父上?
リヤンと二人、少年僧に導かれたメドウは眉を上げたり下げたり、顔を赤くしたり青くしたりと混乱の様相を呈していた。
この寺が猫の敵であるならば、自分の敵である。
母であるリヤンがどれだけ信仰していようと、猫を敵扱いするならば認めるわけにはいかない。
たとえ母に見捨てられようとも…いや、まさか…見捨てるかな?
やがて、マイナムは一つの扉の前で立ち止まった。
「ちぃうぇー」
期待に満ちた目を扉に向けながら、リヤンの胸をさわさわ触っているメドウを面白そうに見上げて、マイナムはほんのり笑った。
「われである」
「お入りください」
くぐもった声がした。
マイナムはちらっとリヤンを見て、扉を開けた。
「旦那さま!!」
一歩踏み込むなりリヤンが走り出したので、がっくんがっくん揺られたメドウは、危うく舌を噛みそうになった。
「旦那さま、お会いしとうございました!」
次にはいきなりひざまずかれて首が危うくなり、慌ててリヤンの胸元にしがみつく。
「リヤン! 我も会いたかったぞ!」
低音の美声だ。
どれ、顔を見ようかと振り返りかけたメドウは、膝をついて抱き合った二人の間に挟まれて「むぐう」と喉の奥で音を立てた。

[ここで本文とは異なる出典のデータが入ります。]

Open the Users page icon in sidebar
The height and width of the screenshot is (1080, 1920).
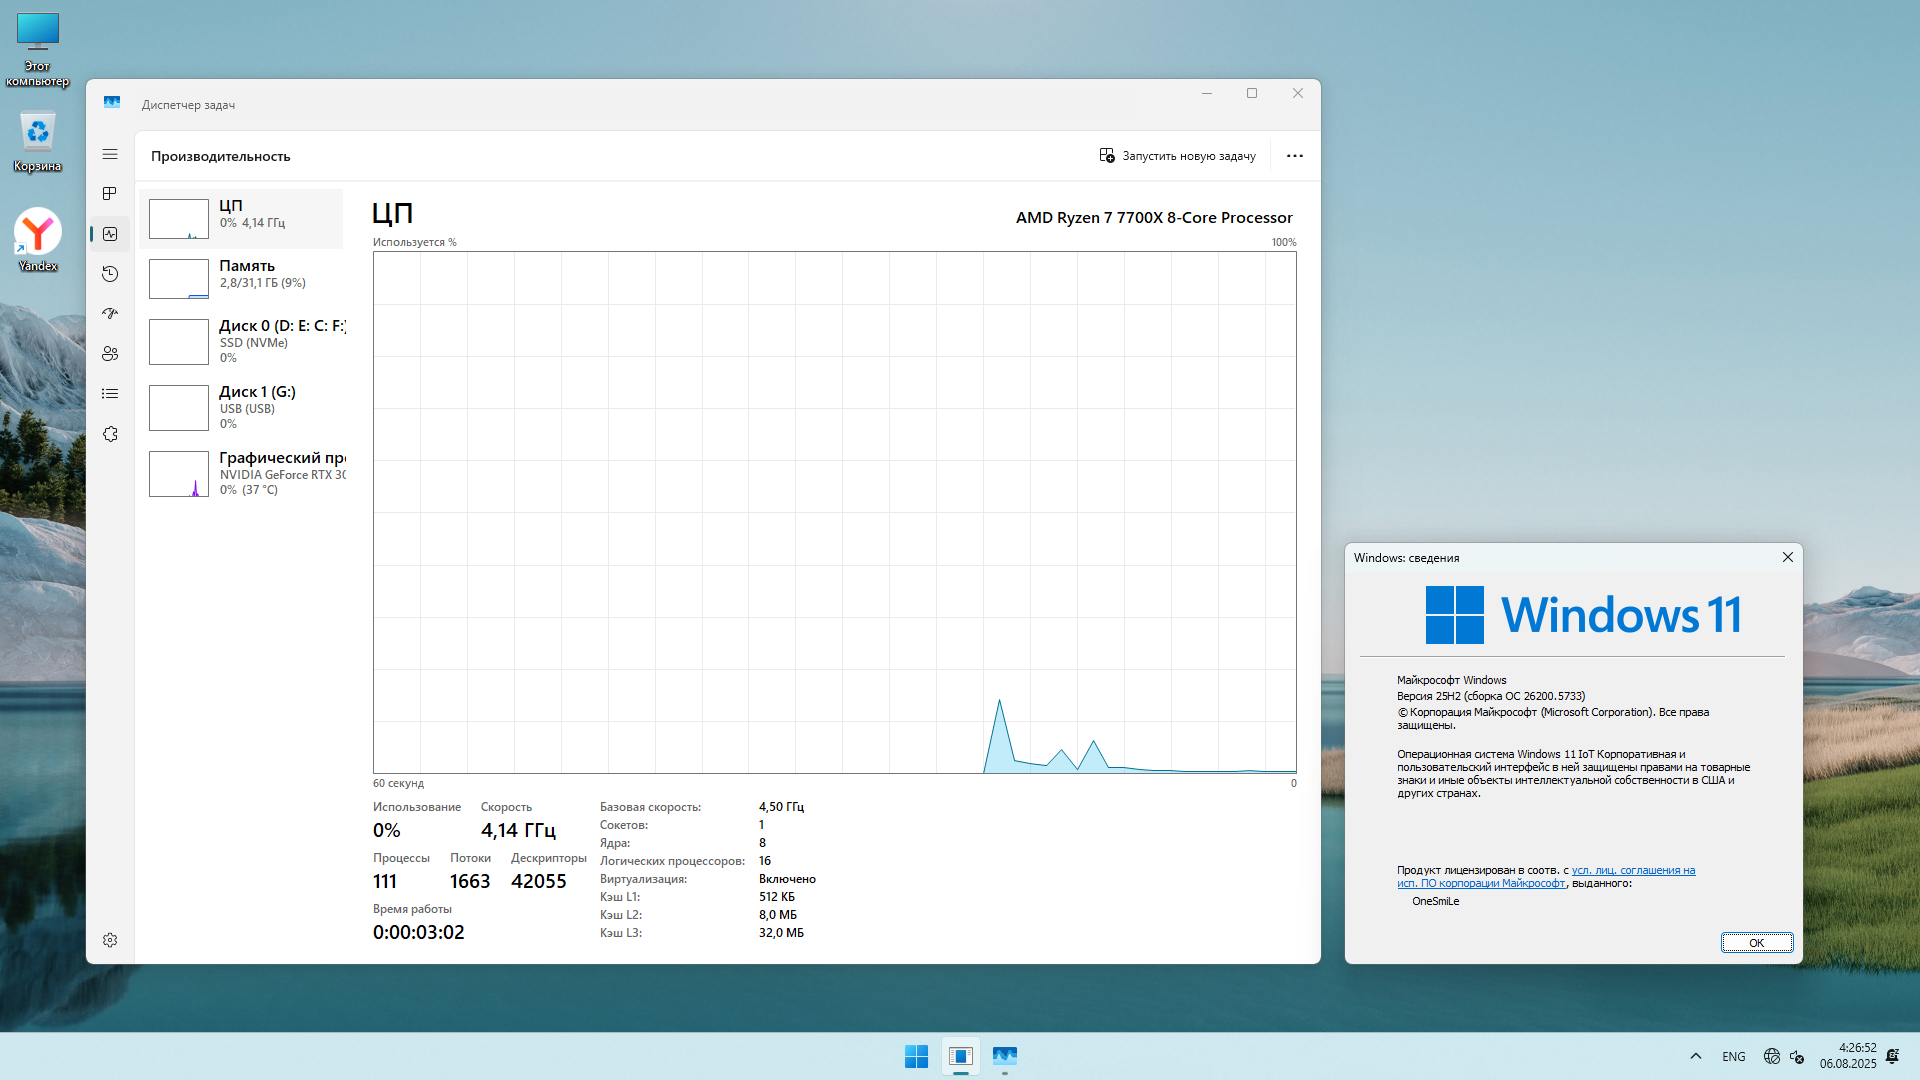[110, 354]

「おお、旦那さま! お手が、お手が戻られたのですね!」
「うむ。心配をかけたな。ようやくこうして、そなたに触れることができる」
「旦那さまぁ」
いや、はい、息が苦しいんですけど。
とろけそうな声出してる場合じゃないんですけど。
「これこれ、
「あ、マイナムさま、いらしたんでしたね」
「ちっ」
声かけられて返事しただろが。
それと母上、舌打ちしたよね?!
ようやく圧から解放されたメドウは、リヤンの腕から逃れて床に立った。
家具類のない質素な小部屋に床が延べられていて、男が起き上がっている。
「おおっ、もう歩くのか」
「そうなのですよ。本当に、今日までのご不在は長かったこと」
「心配をかけてすまない」
またもや二人の世界に浸りそうだ。
「ちぃうぇー」
それを阻止せんと声をかけたメドウは、自分の方に向いた父親の顔を初めて直視した。
「へ?」
日に焼けているのか、母をはじめとする周囲の人々とさほど違わない肌の色なのは、かえって良い。
髪の毛がぼさぼさなのは、困難な長旅の直後だからだとしよう。寝ていたようだし。
それにしては、眉毛が細すぎないか?
何より、顔がいかつ過ぎないか?
ていうか、その筋の人ですか、おっさん?!
しかも、年いくつ? 30超えてんだろ!
「その筋というのは、どのような筋なのかな。まあ、眉についてはわれも同意するが」
メドウの耳元に口を寄せて、マイナムがささやいた。
驚いて尻餅をついたメドウは、否やという間も無く父親に抱き上げられた。
「坊よ、父だぞ」
「う、うわぁ」
この際、泣いてやろうかな?
普通の赤ん坊だったら、泣くとこだよね?
「それはそうであろうが、まあ、やめておけ」
「マイナムさま、もしやこの子の心を読んでおられるのでは?」
面白そうにメドウを見たマイナムに、リヤンが探るような目を向けた。
「まあな。転生者同士、音など介さずに意思の疎通はできるのでな」
「おおうっ?!」
抱き上げられたままのメドウは、助けを求めるように、思いっきりマイナムの方に体をひねった。
[なんや、そうやったんかい]
「あえ?!」
[やっぱし、召喚されて来た
[え、もしかしておっさんがしゃべってるのか? つか、俺の頭、おかしくなった?]
[いや、心配せんかてええ。声に出さんと話しかけてんねん]
メドウがびっくりしてまじまじと父親の顔を見ると、相手もまたじっと見つめ返す。
黙ったまま見つめ合う二人には妙な空気が流れていたのだが、無邪気にも感涙にむせぶリヤンだった。